** Opening GIVEN RECORDS block **

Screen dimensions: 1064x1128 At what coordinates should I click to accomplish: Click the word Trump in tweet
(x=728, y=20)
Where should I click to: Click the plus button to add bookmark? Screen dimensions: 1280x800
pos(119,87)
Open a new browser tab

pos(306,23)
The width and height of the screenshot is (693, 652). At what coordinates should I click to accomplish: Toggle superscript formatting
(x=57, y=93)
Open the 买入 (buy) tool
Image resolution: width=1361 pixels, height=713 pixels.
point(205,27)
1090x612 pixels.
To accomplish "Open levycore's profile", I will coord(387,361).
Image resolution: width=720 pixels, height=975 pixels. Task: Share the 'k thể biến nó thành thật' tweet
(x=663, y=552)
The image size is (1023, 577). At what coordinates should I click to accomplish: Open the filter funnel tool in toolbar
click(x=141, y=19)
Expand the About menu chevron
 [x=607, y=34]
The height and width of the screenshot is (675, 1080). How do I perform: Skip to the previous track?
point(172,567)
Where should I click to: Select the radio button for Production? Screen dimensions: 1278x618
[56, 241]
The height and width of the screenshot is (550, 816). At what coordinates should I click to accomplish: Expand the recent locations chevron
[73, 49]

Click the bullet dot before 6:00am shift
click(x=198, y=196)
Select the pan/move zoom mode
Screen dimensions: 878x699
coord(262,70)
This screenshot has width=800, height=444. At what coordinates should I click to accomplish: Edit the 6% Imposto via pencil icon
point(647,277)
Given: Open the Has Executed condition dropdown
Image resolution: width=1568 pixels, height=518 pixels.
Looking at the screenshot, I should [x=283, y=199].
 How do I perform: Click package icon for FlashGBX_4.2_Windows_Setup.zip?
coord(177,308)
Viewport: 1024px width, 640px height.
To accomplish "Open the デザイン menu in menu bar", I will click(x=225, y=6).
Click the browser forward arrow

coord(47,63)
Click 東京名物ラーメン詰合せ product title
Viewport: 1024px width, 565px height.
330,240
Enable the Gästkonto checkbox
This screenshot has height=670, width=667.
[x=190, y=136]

** Closing GIVEN RECORDS block **

# [ACTIVITY]
Output all of the data exactly.

# [TASK RESPONSE]
Screen dimensions: 1064x1128 At what coordinates should I click to accomplish: Click the word Trump in tweet
(x=728, y=20)
Where should I click to: Click the plus button to add bookmark? Screen dimensions: 1280x800
pos(119,87)
Open a new browser tab

pos(306,23)
The width and height of the screenshot is (693, 652). At what coordinates should I click to accomplish: Toggle superscript formatting
(x=57, y=93)
Open the 买入 (buy) tool
Image resolution: width=1361 pixels, height=713 pixels.
point(205,27)
1090x612 pixels.
To accomplish "Open levycore's profile", I will coord(387,361).
Image resolution: width=720 pixels, height=975 pixels. Task: Share the 'k thể biến nó thành thật' tweet
(x=663, y=552)
The image size is (1023, 577). At what coordinates should I click to accomplish: Open the filter funnel tool in toolbar
click(x=141, y=19)
Expand the About menu chevron
 [x=607, y=34]
The height and width of the screenshot is (675, 1080). How do I perform: Skip to the previous track?
point(172,567)
Where should I click to: Select the radio button for Production? Screen dimensions: 1278x618
[56, 241]
The height and width of the screenshot is (550, 816). At what coordinates should I click to accomplish: Expand the recent locations chevron
[73, 49]

Click the bullet dot before 6:00am shift
click(x=198, y=196)
Select the pan/move zoom mode
Screen dimensions: 878x699
coord(262,70)
This screenshot has width=800, height=444. At what coordinates should I click to accomplish: Edit the 6% Imposto via pencil icon
point(647,277)
Given: Open the Has Executed condition dropdown
Image resolution: width=1568 pixels, height=518 pixels.
Looking at the screenshot, I should [x=283, y=199].
 How do I perform: Click package icon for FlashGBX_4.2_Windows_Setup.zip?
coord(177,308)
Viewport: 1024px width, 640px height.
To accomplish "Open the デザイン menu in menu bar", I will click(x=225, y=6).
Click the browser forward arrow

coord(47,63)
Click 東京名物ラーメン詰合せ product title
Viewport: 1024px width, 565px height.
330,240
Enable the Gästkonto checkbox
This screenshot has height=670, width=667.
[x=190, y=136]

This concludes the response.